____ Records supplied

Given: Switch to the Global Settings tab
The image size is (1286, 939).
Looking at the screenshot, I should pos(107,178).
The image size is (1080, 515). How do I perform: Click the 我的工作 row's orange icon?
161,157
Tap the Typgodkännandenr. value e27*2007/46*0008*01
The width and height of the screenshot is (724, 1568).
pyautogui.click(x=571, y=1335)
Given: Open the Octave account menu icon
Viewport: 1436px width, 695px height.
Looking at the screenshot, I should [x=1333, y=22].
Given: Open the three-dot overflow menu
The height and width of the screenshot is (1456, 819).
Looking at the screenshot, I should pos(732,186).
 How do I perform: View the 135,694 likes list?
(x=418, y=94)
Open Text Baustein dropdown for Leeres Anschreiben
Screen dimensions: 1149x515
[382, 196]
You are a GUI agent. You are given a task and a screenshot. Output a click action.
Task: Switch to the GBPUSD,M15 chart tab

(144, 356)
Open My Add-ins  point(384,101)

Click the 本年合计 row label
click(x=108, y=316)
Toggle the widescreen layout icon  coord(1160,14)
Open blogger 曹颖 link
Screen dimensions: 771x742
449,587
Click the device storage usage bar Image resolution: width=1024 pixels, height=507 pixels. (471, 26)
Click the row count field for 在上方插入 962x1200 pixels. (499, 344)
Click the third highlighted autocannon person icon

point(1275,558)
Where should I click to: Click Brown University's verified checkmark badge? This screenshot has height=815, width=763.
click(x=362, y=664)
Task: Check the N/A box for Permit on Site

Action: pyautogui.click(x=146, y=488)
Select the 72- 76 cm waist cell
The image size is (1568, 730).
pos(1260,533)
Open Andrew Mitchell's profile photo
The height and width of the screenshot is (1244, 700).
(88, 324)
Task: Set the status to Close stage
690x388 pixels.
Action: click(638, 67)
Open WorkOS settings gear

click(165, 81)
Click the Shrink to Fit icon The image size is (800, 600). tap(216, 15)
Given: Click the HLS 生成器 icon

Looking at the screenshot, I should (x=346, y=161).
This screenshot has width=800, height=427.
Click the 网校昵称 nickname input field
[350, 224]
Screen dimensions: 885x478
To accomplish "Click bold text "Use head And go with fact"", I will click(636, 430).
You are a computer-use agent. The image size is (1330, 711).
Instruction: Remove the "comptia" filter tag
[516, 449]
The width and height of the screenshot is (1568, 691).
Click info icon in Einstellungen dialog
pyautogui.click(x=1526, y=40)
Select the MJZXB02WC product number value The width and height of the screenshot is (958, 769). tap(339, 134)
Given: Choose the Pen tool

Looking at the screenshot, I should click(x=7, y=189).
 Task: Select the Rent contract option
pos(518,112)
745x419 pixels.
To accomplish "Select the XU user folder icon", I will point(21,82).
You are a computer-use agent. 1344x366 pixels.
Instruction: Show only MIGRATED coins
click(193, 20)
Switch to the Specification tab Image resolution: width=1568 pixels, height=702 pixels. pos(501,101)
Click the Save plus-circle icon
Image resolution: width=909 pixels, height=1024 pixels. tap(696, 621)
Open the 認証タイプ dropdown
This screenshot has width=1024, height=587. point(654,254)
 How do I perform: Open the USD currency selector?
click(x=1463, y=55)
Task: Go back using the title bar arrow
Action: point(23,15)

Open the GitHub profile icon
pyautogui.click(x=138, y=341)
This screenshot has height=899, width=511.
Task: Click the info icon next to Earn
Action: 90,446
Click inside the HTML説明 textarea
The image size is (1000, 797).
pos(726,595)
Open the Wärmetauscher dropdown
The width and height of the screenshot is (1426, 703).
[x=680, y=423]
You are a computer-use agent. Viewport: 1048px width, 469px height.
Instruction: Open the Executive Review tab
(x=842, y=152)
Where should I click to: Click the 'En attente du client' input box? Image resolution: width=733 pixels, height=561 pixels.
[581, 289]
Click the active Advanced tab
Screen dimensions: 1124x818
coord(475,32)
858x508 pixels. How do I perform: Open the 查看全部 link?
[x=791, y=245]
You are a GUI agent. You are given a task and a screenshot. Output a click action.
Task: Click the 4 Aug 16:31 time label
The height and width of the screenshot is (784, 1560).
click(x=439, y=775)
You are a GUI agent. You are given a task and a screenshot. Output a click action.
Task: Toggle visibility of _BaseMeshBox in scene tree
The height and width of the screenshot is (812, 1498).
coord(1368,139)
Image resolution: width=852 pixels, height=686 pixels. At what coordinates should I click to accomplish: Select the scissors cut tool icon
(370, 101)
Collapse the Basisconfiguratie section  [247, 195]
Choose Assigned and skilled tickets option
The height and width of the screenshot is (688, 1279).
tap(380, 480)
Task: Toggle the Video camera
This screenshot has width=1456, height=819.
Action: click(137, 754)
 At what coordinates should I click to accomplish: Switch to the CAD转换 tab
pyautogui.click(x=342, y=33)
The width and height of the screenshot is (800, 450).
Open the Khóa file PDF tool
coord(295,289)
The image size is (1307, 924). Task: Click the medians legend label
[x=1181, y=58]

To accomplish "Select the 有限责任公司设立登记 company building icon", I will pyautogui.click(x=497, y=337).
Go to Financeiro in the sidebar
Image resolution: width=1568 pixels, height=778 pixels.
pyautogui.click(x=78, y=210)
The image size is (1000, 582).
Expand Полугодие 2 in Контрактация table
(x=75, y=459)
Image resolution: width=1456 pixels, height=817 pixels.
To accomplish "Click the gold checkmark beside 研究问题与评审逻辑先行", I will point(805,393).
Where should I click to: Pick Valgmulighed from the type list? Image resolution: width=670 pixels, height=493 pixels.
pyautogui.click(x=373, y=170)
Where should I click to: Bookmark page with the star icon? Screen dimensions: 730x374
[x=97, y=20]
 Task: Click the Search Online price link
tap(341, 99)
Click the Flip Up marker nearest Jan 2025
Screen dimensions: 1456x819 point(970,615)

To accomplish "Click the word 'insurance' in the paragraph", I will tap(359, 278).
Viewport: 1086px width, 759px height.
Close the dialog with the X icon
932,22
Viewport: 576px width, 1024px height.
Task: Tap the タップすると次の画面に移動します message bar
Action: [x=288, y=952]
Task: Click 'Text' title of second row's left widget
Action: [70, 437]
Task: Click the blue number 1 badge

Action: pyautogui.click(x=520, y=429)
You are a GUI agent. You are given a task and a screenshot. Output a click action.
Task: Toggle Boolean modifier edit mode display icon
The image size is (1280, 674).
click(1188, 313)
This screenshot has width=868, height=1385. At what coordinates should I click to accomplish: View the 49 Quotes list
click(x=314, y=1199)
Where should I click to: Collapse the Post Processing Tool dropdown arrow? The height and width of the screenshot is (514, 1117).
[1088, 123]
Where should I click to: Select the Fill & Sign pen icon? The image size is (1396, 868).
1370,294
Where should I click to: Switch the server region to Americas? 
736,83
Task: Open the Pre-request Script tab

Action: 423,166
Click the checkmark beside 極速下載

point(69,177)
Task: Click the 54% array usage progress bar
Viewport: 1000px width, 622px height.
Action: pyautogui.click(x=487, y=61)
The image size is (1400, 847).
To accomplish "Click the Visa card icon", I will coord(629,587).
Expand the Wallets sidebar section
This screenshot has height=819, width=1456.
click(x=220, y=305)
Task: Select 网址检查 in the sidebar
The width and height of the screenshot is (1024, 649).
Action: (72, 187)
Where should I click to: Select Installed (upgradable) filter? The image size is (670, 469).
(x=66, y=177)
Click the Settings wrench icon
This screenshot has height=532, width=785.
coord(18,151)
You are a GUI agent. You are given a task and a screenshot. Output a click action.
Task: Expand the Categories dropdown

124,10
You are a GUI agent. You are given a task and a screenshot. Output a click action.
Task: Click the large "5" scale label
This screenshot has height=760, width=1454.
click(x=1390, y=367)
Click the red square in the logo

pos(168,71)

________

Pick out every line in the records that contains the word "Viewport", and copy each of those lines.

Viewport: 1436px width, 695px height.
You are a computer-use agent. Viewport: 1048px width, 469px height.
Viewport: 1086px width, 759px height.
Viewport: 576px width, 1024px height.
Viewport: 1000px width, 622px height.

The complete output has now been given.